No pude evitar ver detrás de él un ataúd, y no me asustó, ya vi demasiado terror en esta noche tan extraña.

—Buen decorado —dije al señalar el ataúd. Buscaba alivianar la tensión.

— ¿Quién te invitó? —dijo él al levantar la voz.

—Nadie —dije.

— ¿Por qué viniste?

—Toma —le dije a él, le di el anillo con el zafiro que Marina me entregó. Él lo miró tan extrañamente que no pude descifrar su reacción. Observé detrás de mí, Marina no estaba.

—Oh por dios, se fue —dije fastidiado.

— ¿Quién se fue, y por qué tienes este anillo? —. Estuvo a punto de gritar de cómo lo dijo.

—Encontré a tu novia en el camino, me explicó que su auto se averió y le traje hasta aquí, solo que no se atrevió a hablarte. Quizás por el retraso no sabía cómo explicarlo, lo siento.

— ¿Me dices que Marina te dio el anillo? —preguntó más calmo.

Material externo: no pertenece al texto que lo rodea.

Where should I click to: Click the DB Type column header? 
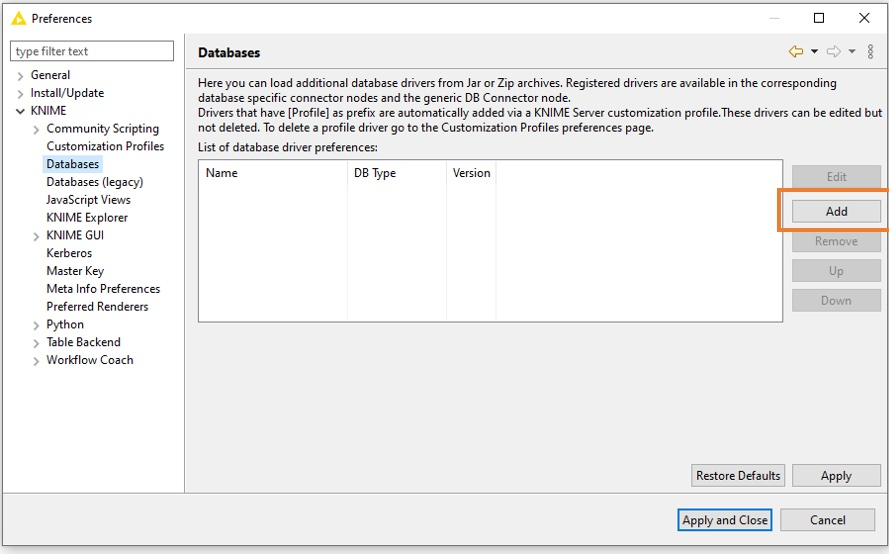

—Si hombre, recién me lo dio. Solo tranquilízate, quizás si hablan puedan arreglarlo. Sabes, a mí me plantaron en mi boda, pero no tuve segunda oportunidad, tú la tienes, solo ve a buscarla.

—Ven conmigo —pidió él con la mirada sombría.

Me llevó al ataúd, mis lágrimas cayeron al ver a Marina dentro de él, con el mismo vestido con el que la vi poco tiempo atrás.

—Marina murió en un accidente en la ruta camino a nuestra boda, no sufrió daño, pero su corazón no soportó el susto —dijo él con la voz plana.

—Al darme vuelta la vi a ella, igual que en el ataúd pero con su rímel negro corrido. Saludó con su mano para desaparecer ante mis ojos.

—Gracias por el anillo —dijo él tras aparecer una línea de sangre desde su garganta, también desapareció él.

— ¿Con quién habla joven? —preguntó una mujer mayor.

—Con Joaquín, creo —contesté atónito.

—Joaquín es mi hijo, se suicidó al enterarse de la muerte de Marina —señaló ella detrás de mí, estaban colocando otro ataúd con Joaquín dentro.